INSTRUCTIONS FOR THE TASK: Retrieve every line of the data holding the word "section".

LISTED RECORDS:
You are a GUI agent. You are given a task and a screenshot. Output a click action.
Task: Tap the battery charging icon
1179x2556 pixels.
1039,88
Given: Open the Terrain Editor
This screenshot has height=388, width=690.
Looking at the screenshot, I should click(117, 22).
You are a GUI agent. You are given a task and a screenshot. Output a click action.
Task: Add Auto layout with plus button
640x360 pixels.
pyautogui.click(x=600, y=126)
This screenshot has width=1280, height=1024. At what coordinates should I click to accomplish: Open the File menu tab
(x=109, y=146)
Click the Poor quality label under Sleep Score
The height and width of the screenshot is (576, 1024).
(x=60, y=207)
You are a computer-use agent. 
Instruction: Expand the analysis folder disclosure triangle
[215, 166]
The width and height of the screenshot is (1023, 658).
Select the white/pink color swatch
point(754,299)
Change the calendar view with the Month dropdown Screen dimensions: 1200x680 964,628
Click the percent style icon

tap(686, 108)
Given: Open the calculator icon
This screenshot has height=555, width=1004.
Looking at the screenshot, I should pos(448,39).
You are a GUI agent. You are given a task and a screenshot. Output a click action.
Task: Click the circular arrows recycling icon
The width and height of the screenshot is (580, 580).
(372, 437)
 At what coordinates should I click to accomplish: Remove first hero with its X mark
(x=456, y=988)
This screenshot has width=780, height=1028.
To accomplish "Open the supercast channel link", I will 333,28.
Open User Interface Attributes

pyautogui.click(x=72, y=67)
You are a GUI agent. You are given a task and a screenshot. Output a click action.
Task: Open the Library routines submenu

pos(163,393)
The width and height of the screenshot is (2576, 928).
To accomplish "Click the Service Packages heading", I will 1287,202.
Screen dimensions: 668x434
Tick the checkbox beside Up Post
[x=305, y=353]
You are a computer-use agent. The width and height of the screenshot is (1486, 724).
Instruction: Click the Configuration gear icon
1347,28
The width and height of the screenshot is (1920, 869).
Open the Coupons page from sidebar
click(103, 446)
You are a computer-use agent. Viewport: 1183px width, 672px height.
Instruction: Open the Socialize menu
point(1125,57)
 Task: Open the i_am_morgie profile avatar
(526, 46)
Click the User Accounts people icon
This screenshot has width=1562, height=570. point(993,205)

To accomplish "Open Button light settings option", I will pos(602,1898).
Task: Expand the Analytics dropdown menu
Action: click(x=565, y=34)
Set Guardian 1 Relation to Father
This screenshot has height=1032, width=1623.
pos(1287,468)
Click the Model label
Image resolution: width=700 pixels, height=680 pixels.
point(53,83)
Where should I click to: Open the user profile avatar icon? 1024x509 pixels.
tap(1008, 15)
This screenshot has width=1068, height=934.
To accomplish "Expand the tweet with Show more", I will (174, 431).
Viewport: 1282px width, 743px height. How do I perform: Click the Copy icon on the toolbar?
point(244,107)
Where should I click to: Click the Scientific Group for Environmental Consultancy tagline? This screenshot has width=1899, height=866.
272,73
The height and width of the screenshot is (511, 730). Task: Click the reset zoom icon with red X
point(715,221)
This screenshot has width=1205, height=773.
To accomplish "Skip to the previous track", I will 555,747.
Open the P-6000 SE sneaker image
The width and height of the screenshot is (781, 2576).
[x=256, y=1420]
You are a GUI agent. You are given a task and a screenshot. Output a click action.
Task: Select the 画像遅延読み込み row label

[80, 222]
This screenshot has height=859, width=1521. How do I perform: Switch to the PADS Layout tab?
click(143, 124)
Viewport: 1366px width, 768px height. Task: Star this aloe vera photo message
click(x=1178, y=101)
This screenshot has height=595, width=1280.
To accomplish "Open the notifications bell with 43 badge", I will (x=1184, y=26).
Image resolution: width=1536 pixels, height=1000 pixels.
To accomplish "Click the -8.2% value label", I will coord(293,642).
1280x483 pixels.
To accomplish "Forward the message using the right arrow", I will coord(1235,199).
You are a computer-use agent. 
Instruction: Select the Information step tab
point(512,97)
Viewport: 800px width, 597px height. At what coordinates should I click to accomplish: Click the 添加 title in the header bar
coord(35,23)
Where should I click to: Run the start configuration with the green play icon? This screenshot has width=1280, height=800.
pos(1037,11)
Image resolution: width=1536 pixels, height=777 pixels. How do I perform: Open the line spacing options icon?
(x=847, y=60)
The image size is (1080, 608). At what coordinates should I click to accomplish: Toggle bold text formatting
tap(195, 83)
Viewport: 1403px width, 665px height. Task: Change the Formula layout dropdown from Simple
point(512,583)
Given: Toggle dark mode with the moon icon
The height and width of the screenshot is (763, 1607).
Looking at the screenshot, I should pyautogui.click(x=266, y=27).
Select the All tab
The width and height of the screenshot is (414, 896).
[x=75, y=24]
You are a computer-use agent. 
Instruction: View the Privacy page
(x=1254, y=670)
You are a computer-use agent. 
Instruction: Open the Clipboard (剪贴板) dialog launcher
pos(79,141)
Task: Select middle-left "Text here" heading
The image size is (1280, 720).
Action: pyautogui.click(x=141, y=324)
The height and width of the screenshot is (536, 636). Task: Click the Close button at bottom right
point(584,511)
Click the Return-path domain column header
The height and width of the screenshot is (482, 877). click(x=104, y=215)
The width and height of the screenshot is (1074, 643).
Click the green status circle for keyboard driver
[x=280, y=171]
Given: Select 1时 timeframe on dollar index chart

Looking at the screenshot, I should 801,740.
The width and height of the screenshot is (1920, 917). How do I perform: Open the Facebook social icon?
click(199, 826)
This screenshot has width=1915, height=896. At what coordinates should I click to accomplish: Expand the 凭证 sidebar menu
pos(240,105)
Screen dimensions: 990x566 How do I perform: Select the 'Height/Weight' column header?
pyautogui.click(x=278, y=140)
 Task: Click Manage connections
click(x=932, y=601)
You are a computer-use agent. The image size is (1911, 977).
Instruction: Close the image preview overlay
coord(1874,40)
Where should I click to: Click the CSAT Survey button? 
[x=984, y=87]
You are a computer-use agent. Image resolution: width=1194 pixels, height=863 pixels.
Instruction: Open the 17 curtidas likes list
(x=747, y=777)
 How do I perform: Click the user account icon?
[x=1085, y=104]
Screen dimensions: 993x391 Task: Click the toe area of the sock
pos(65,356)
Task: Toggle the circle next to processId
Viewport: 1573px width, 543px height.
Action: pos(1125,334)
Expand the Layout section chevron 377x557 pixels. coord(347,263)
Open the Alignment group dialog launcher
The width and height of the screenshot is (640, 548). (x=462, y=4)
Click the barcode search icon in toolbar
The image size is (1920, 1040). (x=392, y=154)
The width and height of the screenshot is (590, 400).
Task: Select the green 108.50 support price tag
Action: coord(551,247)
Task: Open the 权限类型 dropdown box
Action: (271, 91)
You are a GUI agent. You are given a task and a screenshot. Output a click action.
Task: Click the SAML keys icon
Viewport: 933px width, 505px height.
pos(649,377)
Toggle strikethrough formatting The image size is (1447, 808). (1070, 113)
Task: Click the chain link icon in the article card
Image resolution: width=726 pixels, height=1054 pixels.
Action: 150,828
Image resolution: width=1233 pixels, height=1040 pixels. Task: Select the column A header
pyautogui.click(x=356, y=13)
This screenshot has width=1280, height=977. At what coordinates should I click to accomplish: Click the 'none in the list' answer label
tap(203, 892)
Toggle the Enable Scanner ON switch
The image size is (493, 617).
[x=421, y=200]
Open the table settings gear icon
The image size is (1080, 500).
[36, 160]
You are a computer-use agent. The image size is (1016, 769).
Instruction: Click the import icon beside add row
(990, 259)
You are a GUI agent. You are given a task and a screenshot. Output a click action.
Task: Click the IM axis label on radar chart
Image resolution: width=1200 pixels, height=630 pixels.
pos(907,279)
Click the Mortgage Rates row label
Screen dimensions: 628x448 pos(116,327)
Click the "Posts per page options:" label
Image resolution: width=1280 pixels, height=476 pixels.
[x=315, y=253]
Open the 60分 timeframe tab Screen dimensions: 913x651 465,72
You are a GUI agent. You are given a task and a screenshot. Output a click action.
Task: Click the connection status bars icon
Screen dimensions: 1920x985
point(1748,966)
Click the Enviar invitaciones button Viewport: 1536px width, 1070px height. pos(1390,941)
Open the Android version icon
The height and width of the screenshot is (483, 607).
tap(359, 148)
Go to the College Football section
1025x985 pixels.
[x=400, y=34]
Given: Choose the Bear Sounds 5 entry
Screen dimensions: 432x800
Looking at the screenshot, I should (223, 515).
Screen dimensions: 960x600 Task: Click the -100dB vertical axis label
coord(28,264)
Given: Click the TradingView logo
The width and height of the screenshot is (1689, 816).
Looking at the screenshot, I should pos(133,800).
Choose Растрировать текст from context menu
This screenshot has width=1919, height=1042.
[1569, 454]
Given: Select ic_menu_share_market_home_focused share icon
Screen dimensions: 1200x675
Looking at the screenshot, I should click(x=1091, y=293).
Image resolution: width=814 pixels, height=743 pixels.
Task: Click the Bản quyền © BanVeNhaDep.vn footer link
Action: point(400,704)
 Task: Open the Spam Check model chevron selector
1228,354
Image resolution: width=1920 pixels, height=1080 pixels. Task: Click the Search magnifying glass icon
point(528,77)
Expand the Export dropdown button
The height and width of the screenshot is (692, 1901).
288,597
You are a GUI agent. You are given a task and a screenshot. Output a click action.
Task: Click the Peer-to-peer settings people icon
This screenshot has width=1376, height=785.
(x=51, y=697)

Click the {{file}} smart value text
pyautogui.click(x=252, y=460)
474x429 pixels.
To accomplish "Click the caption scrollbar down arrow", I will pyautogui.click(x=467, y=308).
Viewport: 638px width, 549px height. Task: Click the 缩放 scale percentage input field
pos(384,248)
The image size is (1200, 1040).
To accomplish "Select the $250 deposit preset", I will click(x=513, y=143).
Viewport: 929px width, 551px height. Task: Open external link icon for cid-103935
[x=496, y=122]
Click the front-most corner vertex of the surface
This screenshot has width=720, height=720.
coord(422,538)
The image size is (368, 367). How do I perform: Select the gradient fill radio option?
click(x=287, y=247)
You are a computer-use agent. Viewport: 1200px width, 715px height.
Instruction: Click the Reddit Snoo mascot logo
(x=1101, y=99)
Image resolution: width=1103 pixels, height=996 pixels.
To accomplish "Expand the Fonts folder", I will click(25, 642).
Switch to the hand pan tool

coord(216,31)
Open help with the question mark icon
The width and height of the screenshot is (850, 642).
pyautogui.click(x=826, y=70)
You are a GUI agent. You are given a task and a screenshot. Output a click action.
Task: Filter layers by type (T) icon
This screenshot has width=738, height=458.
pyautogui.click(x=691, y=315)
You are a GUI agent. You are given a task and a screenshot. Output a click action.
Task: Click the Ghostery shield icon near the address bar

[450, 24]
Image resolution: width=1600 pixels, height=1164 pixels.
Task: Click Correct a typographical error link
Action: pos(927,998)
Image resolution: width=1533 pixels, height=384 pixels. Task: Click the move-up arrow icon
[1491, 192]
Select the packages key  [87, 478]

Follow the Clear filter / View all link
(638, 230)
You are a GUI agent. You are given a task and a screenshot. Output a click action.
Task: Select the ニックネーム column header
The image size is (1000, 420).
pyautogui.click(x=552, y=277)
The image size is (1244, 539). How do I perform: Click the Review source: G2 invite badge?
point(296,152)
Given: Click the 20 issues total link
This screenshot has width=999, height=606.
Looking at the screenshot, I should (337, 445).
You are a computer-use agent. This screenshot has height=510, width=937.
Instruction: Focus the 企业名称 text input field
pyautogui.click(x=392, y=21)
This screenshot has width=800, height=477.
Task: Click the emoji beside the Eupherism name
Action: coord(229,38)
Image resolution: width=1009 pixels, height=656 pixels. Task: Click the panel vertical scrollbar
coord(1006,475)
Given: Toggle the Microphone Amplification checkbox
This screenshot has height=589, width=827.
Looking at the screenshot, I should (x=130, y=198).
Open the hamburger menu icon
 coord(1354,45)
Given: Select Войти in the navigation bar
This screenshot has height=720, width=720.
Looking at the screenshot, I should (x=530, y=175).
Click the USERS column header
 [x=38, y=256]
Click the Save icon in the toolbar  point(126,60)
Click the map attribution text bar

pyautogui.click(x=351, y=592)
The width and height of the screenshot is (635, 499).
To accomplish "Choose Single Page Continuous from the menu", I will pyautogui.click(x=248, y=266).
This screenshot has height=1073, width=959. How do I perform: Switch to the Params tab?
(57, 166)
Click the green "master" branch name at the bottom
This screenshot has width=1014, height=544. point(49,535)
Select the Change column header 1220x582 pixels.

REPLY:
Expand the Layout section chevron 377x557 pixels. coord(347,263)
Go to the College Football section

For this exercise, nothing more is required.